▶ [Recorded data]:
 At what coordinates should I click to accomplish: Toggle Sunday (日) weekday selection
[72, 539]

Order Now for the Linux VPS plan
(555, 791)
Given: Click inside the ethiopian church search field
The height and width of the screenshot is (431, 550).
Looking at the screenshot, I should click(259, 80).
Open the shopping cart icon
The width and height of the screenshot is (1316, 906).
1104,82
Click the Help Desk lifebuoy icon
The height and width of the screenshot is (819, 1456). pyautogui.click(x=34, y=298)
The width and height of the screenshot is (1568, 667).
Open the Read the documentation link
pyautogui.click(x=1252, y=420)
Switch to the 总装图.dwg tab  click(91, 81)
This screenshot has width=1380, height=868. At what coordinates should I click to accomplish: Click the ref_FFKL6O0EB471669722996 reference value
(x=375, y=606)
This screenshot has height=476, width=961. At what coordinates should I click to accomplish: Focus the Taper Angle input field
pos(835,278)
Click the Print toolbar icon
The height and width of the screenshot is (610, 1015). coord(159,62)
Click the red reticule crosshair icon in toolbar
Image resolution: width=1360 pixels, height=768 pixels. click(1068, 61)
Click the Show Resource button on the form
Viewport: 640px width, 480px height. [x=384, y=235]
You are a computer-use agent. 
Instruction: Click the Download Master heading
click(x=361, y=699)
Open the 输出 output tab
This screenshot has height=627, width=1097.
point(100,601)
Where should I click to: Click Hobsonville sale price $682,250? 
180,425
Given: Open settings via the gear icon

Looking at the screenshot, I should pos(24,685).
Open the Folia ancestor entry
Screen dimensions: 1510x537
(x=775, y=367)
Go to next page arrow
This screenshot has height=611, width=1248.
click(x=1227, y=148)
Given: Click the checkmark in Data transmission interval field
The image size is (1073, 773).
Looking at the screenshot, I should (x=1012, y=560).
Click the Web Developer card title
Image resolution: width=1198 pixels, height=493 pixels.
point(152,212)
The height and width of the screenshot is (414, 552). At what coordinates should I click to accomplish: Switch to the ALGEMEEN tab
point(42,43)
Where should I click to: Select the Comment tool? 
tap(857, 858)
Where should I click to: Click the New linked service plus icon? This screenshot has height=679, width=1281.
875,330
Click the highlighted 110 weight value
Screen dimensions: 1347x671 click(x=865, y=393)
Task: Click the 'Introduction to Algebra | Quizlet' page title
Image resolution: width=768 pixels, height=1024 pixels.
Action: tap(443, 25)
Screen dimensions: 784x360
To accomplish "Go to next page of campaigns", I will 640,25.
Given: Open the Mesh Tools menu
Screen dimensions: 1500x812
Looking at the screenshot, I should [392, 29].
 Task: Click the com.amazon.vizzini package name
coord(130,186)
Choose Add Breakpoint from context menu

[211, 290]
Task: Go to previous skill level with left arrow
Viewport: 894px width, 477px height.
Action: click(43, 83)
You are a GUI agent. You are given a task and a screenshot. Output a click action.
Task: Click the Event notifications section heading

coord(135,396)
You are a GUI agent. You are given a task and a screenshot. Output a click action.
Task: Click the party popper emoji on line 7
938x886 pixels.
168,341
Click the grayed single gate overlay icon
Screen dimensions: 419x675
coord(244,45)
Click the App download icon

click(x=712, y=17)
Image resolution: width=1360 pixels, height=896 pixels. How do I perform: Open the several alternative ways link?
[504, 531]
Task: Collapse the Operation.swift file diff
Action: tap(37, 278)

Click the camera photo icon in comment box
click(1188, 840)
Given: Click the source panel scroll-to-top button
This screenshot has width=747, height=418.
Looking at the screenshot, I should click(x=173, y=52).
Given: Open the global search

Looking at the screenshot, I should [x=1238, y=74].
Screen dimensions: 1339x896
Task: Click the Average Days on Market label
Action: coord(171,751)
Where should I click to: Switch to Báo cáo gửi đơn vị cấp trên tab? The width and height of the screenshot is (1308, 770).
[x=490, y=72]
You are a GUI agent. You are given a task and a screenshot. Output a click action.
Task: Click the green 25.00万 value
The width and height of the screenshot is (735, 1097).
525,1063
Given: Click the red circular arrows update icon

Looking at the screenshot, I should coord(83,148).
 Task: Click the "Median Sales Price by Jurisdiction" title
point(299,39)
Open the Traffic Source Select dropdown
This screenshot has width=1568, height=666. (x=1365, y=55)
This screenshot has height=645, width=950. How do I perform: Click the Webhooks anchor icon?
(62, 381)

▶ [TO DO]:
Can you write out every line of the listing above without changing anything?

▶ [THE REPLY]:
 At what coordinates should I click to accomplish: Toggle Sunday (日) weekday selection
[72, 539]

Order Now for the Linux VPS plan
(555, 791)
Given: Click inside the ethiopian church search field
The height and width of the screenshot is (431, 550).
Looking at the screenshot, I should click(259, 80).
Open the shopping cart icon
The width and height of the screenshot is (1316, 906).
1104,82
Click the Help Desk lifebuoy icon
The height and width of the screenshot is (819, 1456). pyautogui.click(x=34, y=298)
The width and height of the screenshot is (1568, 667).
Open the Read the documentation link
pyautogui.click(x=1252, y=420)
Switch to the 总装图.dwg tab  click(91, 81)
This screenshot has width=1380, height=868. At what coordinates should I click to accomplish: Click the ref_FFKL6O0EB471669722996 reference value
(x=375, y=606)
This screenshot has height=476, width=961. At what coordinates should I click to accomplish: Focus the Taper Angle input field
pos(835,278)
Click the Print toolbar icon
The height and width of the screenshot is (610, 1015). coord(159,62)
Click the red reticule crosshair icon in toolbar
Image resolution: width=1360 pixels, height=768 pixels. click(1068, 61)
Click the Show Resource button on the form
Viewport: 640px width, 480px height. [x=384, y=235]
You are a computer-use agent. 
Instruction: Click the Download Master heading
click(x=361, y=699)
Open the 输出 output tab
This screenshot has height=627, width=1097.
point(100,601)
Where should I click to: Click Hobsonville sale price $682,250? 
180,425
Given: Open settings via the gear icon

Looking at the screenshot, I should pos(24,685).
Open the Folia ancestor entry
Screen dimensions: 1510x537
(x=775, y=367)
Go to next page arrow
This screenshot has height=611, width=1248.
click(x=1227, y=148)
Given: Click the checkmark in Data transmission interval field
The image size is (1073, 773).
Looking at the screenshot, I should (x=1012, y=560).
Click the Web Developer card title
Image resolution: width=1198 pixels, height=493 pixels.
point(152,212)
The height and width of the screenshot is (414, 552). At what coordinates should I click to accomplish: Switch to the ALGEMEEN tab
point(42,43)
Where should I click to: Select the Comment tool? 
tap(857, 858)
Where should I click to: Click the New linked service plus icon? This screenshot has height=679, width=1281.
875,330
Click the highlighted 110 weight value
Screen dimensions: 1347x671 click(x=865, y=393)
Task: Click the 'Introduction to Algebra | Quizlet' page title
Image resolution: width=768 pixels, height=1024 pixels.
Action: tap(443, 25)
Screen dimensions: 784x360
To accomplish "Go to next page of campaigns", I will 640,25.
Given: Open the Mesh Tools menu
Screen dimensions: 1500x812
Looking at the screenshot, I should [392, 29].
 Task: Click the com.amazon.vizzini package name
coord(130,186)
Choose Add Breakpoint from context menu

[211, 290]
Task: Go to previous skill level with left arrow
Viewport: 894px width, 477px height.
Action: click(43, 83)
You are a GUI agent. You are given a task and a screenshot. Output a click action.
Task: Click the Event notifications section heading

coord(135,396)
You are a GUI agent. You are given a task and a screenshot. Output a click action.
Task: Click the party popper emoji on line 7
938x886 pixels.
168,341
Click the grayed single gate overlay icon
Screen dimensions: 419x675
coord(244,45)
Click the App download icon

click(x=712, y=17)
Image resolution: width=1360 pixels, height=896 pixels. How do I perform: Open the several alternative ways link?
[504, 531]
Task: Collapse the Operation.swift file diff
Action: tap(37, 278)

Click the camera photo icon in comment box
click(1188, 840)
Given: Click the source panel scroll-to-top button
This screenshot has width=747, height=418.
Looking at the screenshot, I should click(x=173, y=52).
Given: Open the global search

Looking at the screenshot, I should [x=1238, y=74].
Screen dimensions: 1339x896
Task: Click the Average Days on Market label
Action: coord(171,751)
Where should I click to: Switch to Báo cáo gửi đơn vị cấp trên tab? The width and height of the screenshot is (1308, 770).
[x=490, y=72]
You are a GUI agent. You are given a task and a screenshot. Output a click action.
Task: Click the green 25.00万 value
The width and height of the screenshot is (735, 1097).
525,1063
Given: Click the red circular arrows update icon

Looking at the screenshot, I should coord(83,148).
 Task: Click the "Median Sales Price by Jurisdiction" title
point(299,39)
Open the Traffic Source Select dropdown
This screenshot has width=1568, height=666. (x=1365, y=55)
This screenshot has height=645, width=950. How do I perform: Click the Webhooks anchor icon?
(62, 381)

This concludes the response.